Come risponde all’accusa dell’Unione per la democrazia e il progresso sociale (Udps) – al governo – che la Chiesa si schiera con l’opposizione?

La Chiesa non si schiera con nessuno. Difende semplicemente il bene comune, i valori evangelici, la giustizia, la legge, i principi democratici e, soprattutto, l’inalienabile dignità della persona umana. Non facciamo politica, ma ci impegniamo nell’etica della politica per il bene del nostro paese e dei suoi abitanti più vulnerabili. La Cenco non è né un partner dell’opposizione né un nemico del regime. Propone, ma non impone, anche se l’autorità morale di cui gode giustifica l’ascolto e il rispetto. (…). Ripeto i vescovi congolesi non sono gli avversari di chi è al potere. I veri nemici di questo regime sono la corruzione, il malgoverno, la povertà, l’alto costo della vita, la debolezza dell’economia nazionale, lo scarso accesso della popolazione all’istruzione e alla sanità e, va detto, un certo dilettantismo nella gestione della cosa pubblica. Le accuse dell’Udps sono quindi infondate. Sono il frutto di una paranoica ricerca di capri espiatori volta a mascherare le debolezze della nostra classe dirigente.

Quali sono le “linee rosse” che non devono essere superate (nel processo elettorale, ndr)?  

Il rifiuto di condurre un’adeguata revisione del registro elettorale, la mancanza di consultazione tra le parti coinvolte nel processo elettorale, la mancanza di consenso sulle liste degli elettori e sulla mappatura dei seggi, il rifiuto di schierare i nostri osservatori e i testimoni dei candidati, e così via.

Se le autorità continueranno a rimanere sorde e a forzare la questione, ci sentiremo obbligati a fare una dichiarazione solenne sulla credibilità del processo in corso.

Lei è stato artefice del forum di riconciliazione dei leader katanghesi del maggio 2022, che si è concluso con una stretta di mano tra l’ex presidente Joseph Kabila e Moïse Katumbi, considerato il suo nemico giurato.
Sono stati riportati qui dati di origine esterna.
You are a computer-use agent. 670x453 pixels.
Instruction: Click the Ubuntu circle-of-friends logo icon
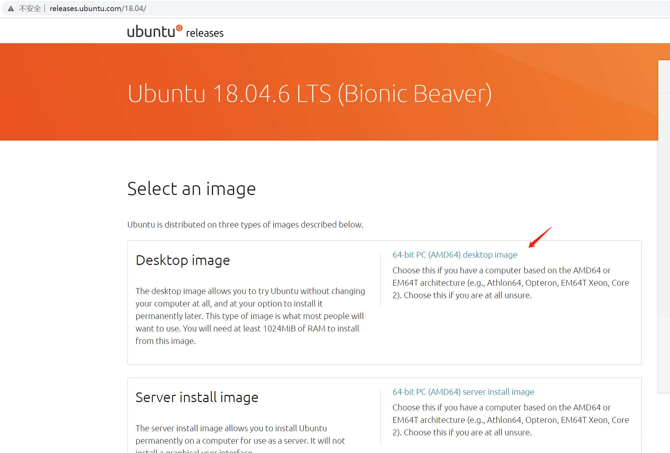click(179, 28)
Guardando indietro, direbbe che è stato un successo?

Riconciliare persone che non hanno nulla in comune è un’impresa titanica. Ci sono voluti nove mesi di duro lavoro, preghiere, contatti e discussioni per arrivare a questo forum e a questa stretta di mano. Per me rimarrà una pagina memorabile nella storia del mio ministero e, sì, credo che questa riconciliazione sia stata sincera. (…).

Come valuta i primi cinque anni di mandato di Félix Tshisekedi?
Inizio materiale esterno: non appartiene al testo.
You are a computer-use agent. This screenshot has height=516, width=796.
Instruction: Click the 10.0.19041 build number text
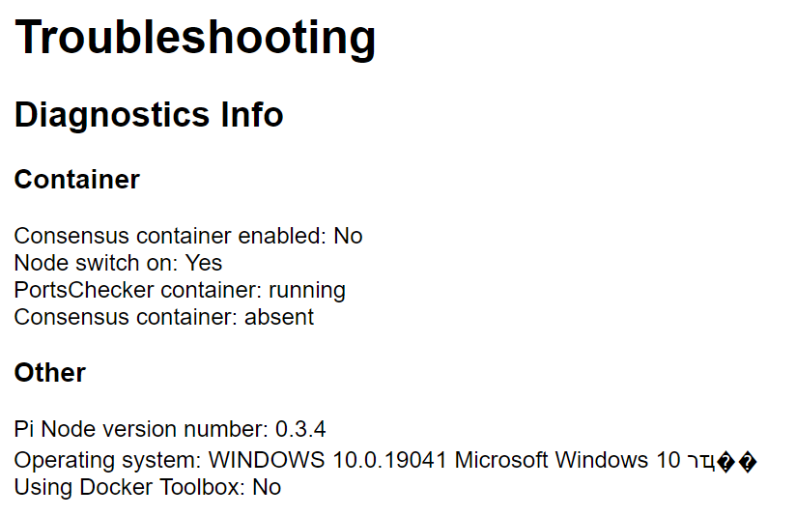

Sono consapevole che il suo compito è arduo e non sono in grado di dargli lezioni. Sta facendo quello che può, ma si è circondato di persone non all’altezza (…) ed è lui a pagarne il prezzo.

Per entrare nella storia del Congo, deve giocare una partita democratica franca e sincera, rispettando i principi fondamentali dello stato di diritto, e organizzare elezioni libere, credibili, trasparenti e inclusive. Ha tutto l’interesse a liberarsi dalle lobby di pastori e ciarlatani assetati di denaro che lo circondano, dai cortigiani del suo gruppo etnico e dai fanatici dell’Udps, che finora non hanno fatto altro che infangare la sua immagine.